Return each entry exactly, with none missing.

----

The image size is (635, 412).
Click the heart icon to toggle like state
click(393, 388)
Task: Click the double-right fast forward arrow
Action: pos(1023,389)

----

** Response to the task **
The image size is (635, 412).
Click the heart icon to toggle like state
click(393, 388)
Task: Click the double-right fast forward arrow
Action: pos(1023,389)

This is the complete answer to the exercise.